For the next feature, I started supporting options. Perhaps the most useful option writes the retrieved content to a file, although you could always redirect the output without it. I started work on the “-O” option by updating the specification to detail curl
’s behavior in [bb7347e].
The path to support this option meanders a bit. Admittedly, I did not start with a complete or clean concept of how the feature would be implemented. Rather, I started with an idea of how the arguments might be processed but only a clear understanding that the output handling might be tricky to test properly. I decided to show the messiness and the associated variations of testing rather than doing exploratory spikes and then reverting them to take a clean route. I hope the result is more informative that way.
I used the multiple URL overload of retrieve()
to write the test [d451e31] as if it were designed to handle options. The initial test did not completely express the overall intent. Rather, it simply stated that given two arguments, an option and a URL, only one retrieval should occur. I accomplished this by using an anonymous inner class to create a mock, but without a mocking framework. The mock counted the calls to the single URI version of retrieve()

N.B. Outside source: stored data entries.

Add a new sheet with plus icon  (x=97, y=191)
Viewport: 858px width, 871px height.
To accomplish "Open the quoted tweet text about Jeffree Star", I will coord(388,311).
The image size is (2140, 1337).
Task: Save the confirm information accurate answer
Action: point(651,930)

and asserted inline that it was only called once. I missed a couple of details on the first pass and finally got the failure I expected in [4102ad1].
Commit [3422f2e] added test and logic to explicitly indicate the request for a write to a file. A little bit of back and forth—fortunately more forth than back—teased out the concept of an emit()
method to handle the output [b994220], although the idea was far from fully baked.
The realization that I had scattered necessary state for output across several levels of method calls and abstractions led me to embark on a series of refactorings, starting with [87ae64d]. This included eliminating the previously created spy by testing rectifyURI()
directly. Most notably, though, I created the concept of a Target
, first as a nested class and eventually as a full top-level class [46978e9] with its own set of tests [dde0a09]. Target
at first became the repository for the data associated with a retrieval, but it evolved to be the central entity for the functionality as well [13df657].
Some of the intermediate stages were pretty ugly, especially in the tests. Once it became clear that most of the functionality belonged in Target
, I migrated the easy functionality, but other methods were trickier. The methods that had been overridden resisted movement, testimony to the dangers of coupling tests to implementation. In some cases, I had to comment out overrides before IntelliJ would allow me to move a method. Then I would uncomment them and move and adjust them to the new context. Ultimately, I achieved a cleaner set of code with which to finish the output flag feature.
After a few cleanup commits, I refactored the extractContentFromResponse()
method in a way that prepared to switch entirely over to a stream-based approach for output [b00689d]. Foundation laid, commit [39461ce] removed the use of strings as an intermediate container for content. This forced several changes to existing tests, causing them to use overrides to inject a ByteArrayOutputStream
to capture the output for inspection.